ERP risks that can’t be ignored

Being proactive in enterprise resource planning (ERP) risk management may spell the difference between a successful ERP overhaul, and an ERP disaster.
By Charlie Schloff, Ultra Consultants October 20, 2017

Photo by Shawn Appel on UnsplashEnterprise resource planning (ERP) risks are inherent. In many cases, risk is commensurate with the scale of the ERP project. The more areas of the business the ERP system will touch, the greater the likelihood of associated risk.

This should come as no surprise to the ERP project team heading into active evaluation, selection and ERP implementation.

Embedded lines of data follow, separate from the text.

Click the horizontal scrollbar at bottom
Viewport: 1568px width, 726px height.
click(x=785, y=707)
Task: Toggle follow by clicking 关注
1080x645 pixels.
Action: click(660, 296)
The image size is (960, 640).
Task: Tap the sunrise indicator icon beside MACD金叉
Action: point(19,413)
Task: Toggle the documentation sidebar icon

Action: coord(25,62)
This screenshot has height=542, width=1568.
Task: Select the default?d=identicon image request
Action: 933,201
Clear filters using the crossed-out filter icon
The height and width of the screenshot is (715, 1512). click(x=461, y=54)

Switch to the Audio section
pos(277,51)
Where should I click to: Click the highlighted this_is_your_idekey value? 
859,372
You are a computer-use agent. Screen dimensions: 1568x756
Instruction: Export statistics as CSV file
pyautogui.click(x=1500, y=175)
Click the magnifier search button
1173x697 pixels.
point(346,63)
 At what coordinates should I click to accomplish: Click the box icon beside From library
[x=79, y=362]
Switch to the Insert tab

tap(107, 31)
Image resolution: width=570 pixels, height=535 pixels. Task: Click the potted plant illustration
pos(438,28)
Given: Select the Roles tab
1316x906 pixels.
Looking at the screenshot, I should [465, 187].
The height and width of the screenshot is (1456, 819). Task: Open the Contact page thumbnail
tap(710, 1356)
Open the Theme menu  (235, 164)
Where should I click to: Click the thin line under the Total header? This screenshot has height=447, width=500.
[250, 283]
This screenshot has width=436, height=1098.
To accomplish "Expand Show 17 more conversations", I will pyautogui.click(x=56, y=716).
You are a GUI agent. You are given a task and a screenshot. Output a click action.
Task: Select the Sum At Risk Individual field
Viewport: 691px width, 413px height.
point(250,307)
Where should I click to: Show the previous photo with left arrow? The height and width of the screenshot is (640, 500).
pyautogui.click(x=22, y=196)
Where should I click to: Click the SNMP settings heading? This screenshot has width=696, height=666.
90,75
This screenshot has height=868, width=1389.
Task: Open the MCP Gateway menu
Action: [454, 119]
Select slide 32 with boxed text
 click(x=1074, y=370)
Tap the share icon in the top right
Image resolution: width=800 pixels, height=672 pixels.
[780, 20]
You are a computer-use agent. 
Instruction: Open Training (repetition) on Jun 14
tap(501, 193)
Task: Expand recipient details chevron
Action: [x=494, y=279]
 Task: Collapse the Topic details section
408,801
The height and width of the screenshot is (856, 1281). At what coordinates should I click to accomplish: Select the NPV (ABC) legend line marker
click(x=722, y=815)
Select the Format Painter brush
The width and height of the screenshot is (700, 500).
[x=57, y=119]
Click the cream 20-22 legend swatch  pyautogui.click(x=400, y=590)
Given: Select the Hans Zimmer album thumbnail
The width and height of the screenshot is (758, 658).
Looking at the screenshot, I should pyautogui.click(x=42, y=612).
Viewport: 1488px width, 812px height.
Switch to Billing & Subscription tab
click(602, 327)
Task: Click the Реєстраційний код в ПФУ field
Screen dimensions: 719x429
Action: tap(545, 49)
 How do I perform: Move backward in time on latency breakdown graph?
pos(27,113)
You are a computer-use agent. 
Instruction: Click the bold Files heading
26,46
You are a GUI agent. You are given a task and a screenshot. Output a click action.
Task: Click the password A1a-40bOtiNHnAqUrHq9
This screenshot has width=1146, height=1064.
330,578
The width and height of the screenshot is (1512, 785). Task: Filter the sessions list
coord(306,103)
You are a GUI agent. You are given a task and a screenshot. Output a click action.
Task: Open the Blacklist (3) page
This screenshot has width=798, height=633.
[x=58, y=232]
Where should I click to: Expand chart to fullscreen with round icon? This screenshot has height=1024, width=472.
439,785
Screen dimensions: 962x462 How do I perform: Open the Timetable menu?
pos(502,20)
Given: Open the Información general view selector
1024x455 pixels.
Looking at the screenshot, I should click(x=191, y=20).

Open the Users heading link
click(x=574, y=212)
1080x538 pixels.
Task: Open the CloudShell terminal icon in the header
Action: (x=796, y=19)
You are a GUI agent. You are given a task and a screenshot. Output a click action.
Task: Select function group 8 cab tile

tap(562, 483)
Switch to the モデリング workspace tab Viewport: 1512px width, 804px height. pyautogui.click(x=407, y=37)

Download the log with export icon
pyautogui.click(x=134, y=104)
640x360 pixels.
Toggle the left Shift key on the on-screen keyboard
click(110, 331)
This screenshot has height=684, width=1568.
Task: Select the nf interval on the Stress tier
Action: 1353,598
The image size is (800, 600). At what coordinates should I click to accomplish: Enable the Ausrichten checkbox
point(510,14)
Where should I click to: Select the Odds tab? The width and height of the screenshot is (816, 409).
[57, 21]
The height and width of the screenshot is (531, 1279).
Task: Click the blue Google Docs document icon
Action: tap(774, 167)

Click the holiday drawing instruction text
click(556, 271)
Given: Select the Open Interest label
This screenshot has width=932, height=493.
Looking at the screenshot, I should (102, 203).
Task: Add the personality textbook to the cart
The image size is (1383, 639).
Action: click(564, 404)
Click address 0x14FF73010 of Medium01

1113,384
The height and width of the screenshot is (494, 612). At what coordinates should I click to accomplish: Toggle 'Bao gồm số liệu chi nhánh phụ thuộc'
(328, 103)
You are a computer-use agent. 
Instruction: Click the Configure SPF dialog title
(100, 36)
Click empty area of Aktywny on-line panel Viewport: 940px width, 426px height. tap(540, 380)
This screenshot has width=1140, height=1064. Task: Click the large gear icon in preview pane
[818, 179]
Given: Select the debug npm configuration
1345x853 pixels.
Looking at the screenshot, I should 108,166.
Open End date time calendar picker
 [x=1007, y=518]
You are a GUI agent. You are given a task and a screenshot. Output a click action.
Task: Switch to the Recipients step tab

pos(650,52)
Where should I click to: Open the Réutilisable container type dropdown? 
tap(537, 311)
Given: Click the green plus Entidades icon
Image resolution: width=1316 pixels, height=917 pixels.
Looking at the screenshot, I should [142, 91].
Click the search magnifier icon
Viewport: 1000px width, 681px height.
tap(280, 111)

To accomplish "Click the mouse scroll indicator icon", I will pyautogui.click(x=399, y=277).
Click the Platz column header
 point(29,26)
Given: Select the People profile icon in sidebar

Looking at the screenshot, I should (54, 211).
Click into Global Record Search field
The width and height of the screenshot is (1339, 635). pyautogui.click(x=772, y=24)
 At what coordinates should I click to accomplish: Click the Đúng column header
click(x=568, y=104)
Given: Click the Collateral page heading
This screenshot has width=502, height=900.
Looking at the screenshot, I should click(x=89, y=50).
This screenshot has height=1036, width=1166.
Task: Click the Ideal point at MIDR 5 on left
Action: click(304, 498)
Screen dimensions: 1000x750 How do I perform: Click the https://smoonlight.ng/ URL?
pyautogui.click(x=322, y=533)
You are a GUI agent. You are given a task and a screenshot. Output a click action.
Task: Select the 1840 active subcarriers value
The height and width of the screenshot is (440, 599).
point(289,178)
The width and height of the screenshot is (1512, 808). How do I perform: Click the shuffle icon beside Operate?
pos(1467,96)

Unlike a typical project team that might live through an ERP project once or twice a career, Ultra’s ERP consultants have successfully guided hundreds of manufacturers and distributors through the process of enterprise initiatives and offer a unique perspective on ERP risks that we consider a best practice in the industry.

Awareness of ERP risks

Gaining an awareness of ERP risks and striving to embrace a proactive risk management stance will help teams take steps to address serious project and business issues in the future. The six risk categories encountered most frequently include:

1. Business priorities and leadership: These risks commonly arise due to changing business and leadership dynamics of the project. As an example, are competing priorities likely to necessitate resource reallocation? Will key team members and resources be pulled into another high priority enterprise-wide project? Can the organization handle existing workloads and operations without affecting the ERP project? These threats stemming from project organization, resource allocation, workload, and competing priorities must be addressed and require appropriate mitigation activities.

2. Financial budget and value realization: Many projects undertaken by manufacturing and distribution organizations carry risk related to the budget or financial expectations of the project. Risk typically stems from a lack of comprehensive scoping and budgeting for the project; insufficient assessments of tangible benefits and measurable targets that define investment expectations; changes in the project budget allocation; or unanticipated financial forecast changes. This risk category impacts confidence in realizing the business case and value priority of the project.

3. Project scope and timeline: Here’s where that dreaded "scope creep" comes into play. ERP risk in this area comes from unexpected project scope changes such as unplanned business or process requirements; lack of appropriate scope details leading to assumptions and misunderstandings; or software modules/functionality that don’t deliver to the expectation and therefore require additional change, development, due-diligence, and more time. Changes to the original work plan including extensions or reductions of the project timeline also increase risk for project success.

4. Resource staffing and competencies: Similar to the first category of business risk, these risks involve project team staffing, resource allocations, competing priorities, individual competencies, and organizational stability. For example, consider any potential changes in executive leadership that might negatively impact project sponsorship.

5. Change and cultural adoption: Successful adoption of change across the enterprise requires mature change management techniques, principles, and experience. This area of risk relates to general acceptance or resistance to change, individual adoption of the project activities or outcomes, and just as important—the overall readiness of each functional area to move forward in executing the day-to-day expectations of the business with confidence, efficiency, and success.

6. Process capability and future state expectations: It’s important to proactively assess risk associated with the process expectations as well as what the capability of those processes are.

Understanding these expectations is key to ensuring the project team delivers the results in terms of anticipated business efficiencies, productivity goals, and value targets.